### Assignment
Produce a verbatim copy of the entries listed below.

### Information shown

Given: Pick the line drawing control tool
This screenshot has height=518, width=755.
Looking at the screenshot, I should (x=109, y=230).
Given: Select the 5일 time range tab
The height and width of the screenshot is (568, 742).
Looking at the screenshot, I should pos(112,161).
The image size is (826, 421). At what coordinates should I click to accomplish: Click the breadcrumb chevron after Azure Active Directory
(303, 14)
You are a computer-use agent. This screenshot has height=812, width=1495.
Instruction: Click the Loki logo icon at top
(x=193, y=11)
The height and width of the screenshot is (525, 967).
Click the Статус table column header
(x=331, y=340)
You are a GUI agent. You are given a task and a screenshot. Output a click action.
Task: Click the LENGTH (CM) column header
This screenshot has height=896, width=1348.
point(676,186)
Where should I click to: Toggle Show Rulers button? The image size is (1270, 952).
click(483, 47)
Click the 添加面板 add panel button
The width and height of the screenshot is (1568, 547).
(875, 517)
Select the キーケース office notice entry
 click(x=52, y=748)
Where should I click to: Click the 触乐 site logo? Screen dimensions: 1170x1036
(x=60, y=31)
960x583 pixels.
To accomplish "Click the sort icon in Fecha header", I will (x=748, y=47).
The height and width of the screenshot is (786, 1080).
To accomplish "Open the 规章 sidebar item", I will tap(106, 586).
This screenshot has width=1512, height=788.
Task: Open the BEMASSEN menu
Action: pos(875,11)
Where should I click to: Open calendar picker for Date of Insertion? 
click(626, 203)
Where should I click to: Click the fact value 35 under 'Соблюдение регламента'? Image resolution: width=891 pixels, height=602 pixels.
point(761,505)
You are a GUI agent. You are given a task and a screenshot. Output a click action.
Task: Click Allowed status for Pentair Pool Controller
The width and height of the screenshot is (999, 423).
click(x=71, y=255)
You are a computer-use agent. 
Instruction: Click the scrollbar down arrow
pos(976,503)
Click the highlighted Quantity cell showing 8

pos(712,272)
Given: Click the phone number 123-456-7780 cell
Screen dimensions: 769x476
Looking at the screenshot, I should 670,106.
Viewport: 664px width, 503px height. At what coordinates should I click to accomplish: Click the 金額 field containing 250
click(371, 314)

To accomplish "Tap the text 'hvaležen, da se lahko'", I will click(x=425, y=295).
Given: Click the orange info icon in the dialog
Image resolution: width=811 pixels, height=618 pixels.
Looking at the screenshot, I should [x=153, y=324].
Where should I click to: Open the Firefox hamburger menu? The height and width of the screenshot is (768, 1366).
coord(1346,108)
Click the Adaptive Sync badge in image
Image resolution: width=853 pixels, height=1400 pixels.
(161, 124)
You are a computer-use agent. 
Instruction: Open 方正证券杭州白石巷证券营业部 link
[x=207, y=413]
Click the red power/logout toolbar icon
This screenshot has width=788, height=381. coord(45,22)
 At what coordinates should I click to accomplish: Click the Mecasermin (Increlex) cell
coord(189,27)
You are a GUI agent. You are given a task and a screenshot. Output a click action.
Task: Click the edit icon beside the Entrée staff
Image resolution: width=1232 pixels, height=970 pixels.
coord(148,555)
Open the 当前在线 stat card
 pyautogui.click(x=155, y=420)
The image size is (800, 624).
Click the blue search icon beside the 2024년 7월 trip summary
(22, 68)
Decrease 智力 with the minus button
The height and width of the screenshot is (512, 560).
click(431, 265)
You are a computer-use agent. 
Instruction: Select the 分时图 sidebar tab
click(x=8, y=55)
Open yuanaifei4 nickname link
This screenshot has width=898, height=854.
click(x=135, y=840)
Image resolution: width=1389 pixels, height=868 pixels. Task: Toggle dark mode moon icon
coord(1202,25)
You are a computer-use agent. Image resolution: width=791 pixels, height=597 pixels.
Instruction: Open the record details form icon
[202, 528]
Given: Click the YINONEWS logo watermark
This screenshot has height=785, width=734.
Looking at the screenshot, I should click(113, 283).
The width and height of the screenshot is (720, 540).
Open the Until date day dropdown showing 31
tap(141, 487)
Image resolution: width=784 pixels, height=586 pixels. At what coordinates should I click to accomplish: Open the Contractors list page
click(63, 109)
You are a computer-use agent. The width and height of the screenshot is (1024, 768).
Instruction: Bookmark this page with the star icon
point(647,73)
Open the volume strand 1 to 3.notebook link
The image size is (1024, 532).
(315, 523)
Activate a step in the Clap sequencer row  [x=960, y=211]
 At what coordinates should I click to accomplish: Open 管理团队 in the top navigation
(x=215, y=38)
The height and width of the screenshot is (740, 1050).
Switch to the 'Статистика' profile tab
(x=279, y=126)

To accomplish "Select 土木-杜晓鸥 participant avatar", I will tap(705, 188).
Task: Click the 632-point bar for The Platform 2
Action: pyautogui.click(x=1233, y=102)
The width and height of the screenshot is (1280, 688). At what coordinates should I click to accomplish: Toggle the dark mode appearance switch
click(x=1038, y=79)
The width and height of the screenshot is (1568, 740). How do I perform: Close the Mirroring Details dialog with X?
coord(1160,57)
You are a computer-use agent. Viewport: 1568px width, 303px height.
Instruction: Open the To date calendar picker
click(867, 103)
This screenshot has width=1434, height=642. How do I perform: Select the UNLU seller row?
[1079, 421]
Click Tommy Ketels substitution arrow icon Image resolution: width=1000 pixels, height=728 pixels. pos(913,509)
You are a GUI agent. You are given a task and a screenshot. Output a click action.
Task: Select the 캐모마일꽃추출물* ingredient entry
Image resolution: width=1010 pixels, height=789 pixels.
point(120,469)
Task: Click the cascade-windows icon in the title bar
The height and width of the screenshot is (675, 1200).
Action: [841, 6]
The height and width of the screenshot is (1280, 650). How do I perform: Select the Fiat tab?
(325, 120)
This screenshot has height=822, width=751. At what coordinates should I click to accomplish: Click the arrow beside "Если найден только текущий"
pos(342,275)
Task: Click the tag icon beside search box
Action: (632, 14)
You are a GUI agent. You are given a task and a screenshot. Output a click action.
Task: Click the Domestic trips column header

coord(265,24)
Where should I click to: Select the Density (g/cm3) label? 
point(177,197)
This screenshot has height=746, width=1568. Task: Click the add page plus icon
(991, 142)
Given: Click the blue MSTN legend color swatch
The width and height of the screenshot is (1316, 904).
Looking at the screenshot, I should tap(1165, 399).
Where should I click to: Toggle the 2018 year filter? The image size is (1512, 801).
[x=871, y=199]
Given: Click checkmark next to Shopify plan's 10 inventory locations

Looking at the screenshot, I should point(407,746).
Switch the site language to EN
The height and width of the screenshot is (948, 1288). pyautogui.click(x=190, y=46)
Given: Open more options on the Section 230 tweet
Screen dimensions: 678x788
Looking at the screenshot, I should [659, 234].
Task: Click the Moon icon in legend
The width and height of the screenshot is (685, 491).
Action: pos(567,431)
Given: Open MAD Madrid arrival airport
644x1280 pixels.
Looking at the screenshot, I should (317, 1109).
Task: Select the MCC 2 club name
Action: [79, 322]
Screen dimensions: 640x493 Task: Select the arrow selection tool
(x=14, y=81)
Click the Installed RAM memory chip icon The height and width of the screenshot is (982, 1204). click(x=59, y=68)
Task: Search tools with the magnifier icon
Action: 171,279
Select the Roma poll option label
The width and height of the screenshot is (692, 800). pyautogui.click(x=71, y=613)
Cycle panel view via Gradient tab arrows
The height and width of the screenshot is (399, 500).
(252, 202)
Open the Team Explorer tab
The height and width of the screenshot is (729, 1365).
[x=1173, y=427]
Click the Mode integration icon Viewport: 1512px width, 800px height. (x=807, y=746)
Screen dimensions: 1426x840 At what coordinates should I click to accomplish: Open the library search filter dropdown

### Answer to this task
Given: Pick the line drawing control tool
This screenshot has height=518, width=755.
Looking at the screenshot, I should (x=109, y=230).
Given: Select the 5일 time range tab
The height and width of the screenshot is (568, 742).
Looking at the screenshot, I should pos(112,161).
The image size is (826, 421). At what coordinates should I click to accomplish: Click the breadcrumb chevron after Azure Active Directory
(303, 14)
You are a computer-use agent. This screenshot has height=812, width=1495.
Instruction: Click the Loki logo icon at top
(x=193, y=11)
The height and width of the screenshot is (525, 967).
Click the Статус table column header
(x=331, y=340)
You are a GUI agent. You are given a task and a screenshot. Output a click action.
Task: Click the LENGTH (CM) column header
This screenshot has height=896, width=1348.
point(676,186)
Where should I click to: Toggle Show Rulers button? The image size is (1270, 952).
click(483, 47)
Click the 添加面板 add panel button
The width and height of the screenshot is (1568, 547).
(875, 517)
Select the キーケース office notice entry
 click(x=52, y=748)
Where should I click to: Click the 触乐 site logo? Screen dimensions: 1170x1036
(x=60, y=31)
960x583 pixels.
To accomplish "Click the sort icon in Fecha header", I will (x=748, y=47).
The height and width of the screenshot is (786, 1080).
To accomplish "Open the 规章 sidebar item", I will tap(106, 586).
This screenshot has width=1512, height=788.
Task: Open the BEMASSEN menu
Action: pos(875,11)
Where should I click to: Open calendar picker for Date of Insertion? 
click(626, 203)
Where should I click to: Click the fact value 35 under 'Соблюдение регламента'? Image resolution: width=891 pixels, height=602 pixels.
point(761,505)
You are a GUI agent. You are given a task and a screenshot. Output a click action.
Task: Click Allowed status for Pentair Pool Controller
The width and height of the screenshot is (999, 423).
click(x=71, y=255)
You are a computer-use agent. 
Instruction: Click the scrollbar down arrow
pos(976,503)
Click the highlighted Quantity cell showing 8

pos(712,272)
Given: Click the phone number 123-456-7780 cell
Screen dimensions: 769x476
Looking at the screenshot, I should 670,106.
Viewport: 664px width, 503px height. At what coordinates should I click to accomplish: Click the 金額 field containing 250
click(371, 314)

To accomplish "Tap the text 'hvaležen, da se lahko'", I will click(x=425, y=295).
Given: Click the orange info icon in the dialog
Image resolution: width=811 pixels, height=618 pixels.
Looking at the screenshot, I should [x=153, y=324].
Where should I click to: Open the Firefox hamburger menu? The height and width of the screenshot is (768, 1366).
coord(1346,108)
Click the Adaptive Sync badge in image
Image resolution: width=853 pixels, height=1400 pixels.
(161, 124)
You are a computer-use agent. 
Instruction: Open 方正证券杭州白石巷证券营业部 link
[x=207, y=413]
Click the red power/logout toolbar icon
This screenshot has width=788, height=381. coord(45,22)
 At what coordinates should I click to accomplish: Click the Mecasermin (Increlex) cell
coord(189,27)
You are a GUI agent. You are given a task and a screenshot. Output a click action.
Task: Click the edit icon beside the Entrée staff
Image resolution: width=1232 pixels, height=970 pixels.
coord(148,555)
Open the 当前在线 stat card
 pyautogui.click(x=155, y=420)
The image size is (800, 624).
Click the blue search icon beside the 2024년 7월 trip summary
(22, 68)
Decrease 智力 with the minus button
The height and width of the screenshot is (512, 560).
click(431, 265)
You are a computer-use agent. 
Instruction: Select the 分时图 sidebar tab
click(x=8, y=55)
Open yuanaifei4 nickname link
This screenshot has width=898, height=854.
click(x=135, y=840)
Image resolution: width=1389 pixels, height=868 pixels. Task: Toggle dark mode moon icon
coord(1202,25)
You are a computer-use agent. Image resolution: width=791 pixels, height=597 pixels.
Instruction: Open the record details form icon
[202, 528]
Given: Click the YINONEWS logo watermark
This screenshot has height=785, width=734.
Looking at the screenshot, I should click(113, 283).
The width and height of the screenshot is (720, 540).
Open the Until date day dropdown showing 31
tap(141, 487)
Image resolution: width=784 pixels, height=586 pixels. At what coordinates should I click to accomplish: Open the Contractors list page
click(63, 109)
You are a computer-use agent. The width and height of the screenshot is (1024, 768).
Instruction: Bookmark this page with the star icon
point(647,73)
Open the volume strand 1 to 3.notebook link
The image size is (1024, 532).
(315, 523)
Activate a step in the Clap sequencer row  [x=960, y=211]
 At what coordinates should I click to accomplish: Open 管理团队 in the top navigation
(x=215, y=38)
The height and width of the screenshot is (740, 1050).
Switch to the 'Статистика' profile tab
(x=279, y=126)

To accomplish "Select 土木-杜晓鸥 participant avatar", I will tap(705, 188).
Task: Click the 632-point bar for The Platform 2
Action: pyautogui.click(x=1233, y=102)
The width and height of the screenshot is (1280, 688). At what coordinates should I click to accomplish: Toggle the dark mode appearance switch
click(x=1038, y=79)
The width and height of the screenshot is (1568, 740). How do I perform: Close the Mirroring Details dialog with X?
coord(1160,57)
You are a computer-use agent. Viewport: 1568px width, 303px height.
Instruction: Open the To date calendar picker
click(867, 103)
This screenshot has width=1434, height=642. How do I perform: Select the UNLU seller row?
[1079, 421]
Click Tommy Ketels substitution arrow icon Image resolution: width=1000 pixels, height=728 pixels. pos(913,509)
You are a GUI agent. You are given a task and a screenshot. Output a click action.
Task: Select the 캐모마일꽃추출물* ingredient entry
Image resolution: width=1010 pixels, height=789 pixels.
point(120,469)
Task: Click the cascade-windows icon in the title bar
The height and width of the screenshot is (675, 1200).
Action: [841, 6]
The height and width of the screenshot is (1280, 650). How do I perform: Select the Fiat tab?
(325, 120)
This screenshot has height=822, width=751. At what coordinates should I click to accomplish: Click the arrow beside "Если найден только текущий"
pos(342,275)
Task: Click the tag icon beside search box
Action: (632, 14)
You are a GUI agent. You are given a task and a screenshot. Output a click action.
Task: Click the Domestic trips column header

coord(265,24)
Where should I click to: Select the Density (g/cm3) label? 
point(177,197)
This screenshot has height=746, width=1568. Task: Click the add page plus icon
(991, 142)
Given: Click the blue MSTN legend color swatch
The width and height of the screenshot is (1316, 904).
Looking at the screenshot, I should tap(1165, 399).
Where should I click to: Toggle the 2018 year filter? The image size is (1512, 801).
[x=871, y=199]
Given: Click checkmark next to Shopify plan's 10 inventory locations

Looking at the screenshot, I should point(407,746).
Switch the site language to EN
The height and width of the screenshot is (948, 1288). pyautogui.click(x=190, y=46)
Given: Open more options on the Section 230 tweet
Screen dimensions: 678x788
Looking at the screenshot, I should [659, 234].
Task: Click the Moon icon in legend
The width and height of the screenshot is (685, 491).
Action: pos(567,431)
Given: Open MAD Madrid arrival airport
644x1280 pixels.
Looking at the screenshot, I should (317, 1109).
Task: Select the MCC 2 club name
Action: [79, 322]
Screen dimensions: 640x493 Task: Select the arrow selection tool
(x=14, y=81)
Click the Installed RAM memory chip icon The height and width of the screenshot is (982, 1204). click(x=59, y=68)
Task: Search tools with the magnifier icon
Action: 171,279
Select the Roma poll option label
The width and height of the screenshot is (692, 800). pyautogui.click(x=71, y=613)
Cycle panel view via Gradient tab arrows
The height and width of the screenshot is (399, 500).
(252, 202)
Open the Team Explorer tab
The height and width of the screenshot is (729, 1365).
[x=1173, y=427]
Click the Mode integration icon Viewport: 1512px width, 800px height. (x=807, y=746)
Screen dimensions: 1426x840 At what coordinates should I click to accomplish: Open the library search filter dropdown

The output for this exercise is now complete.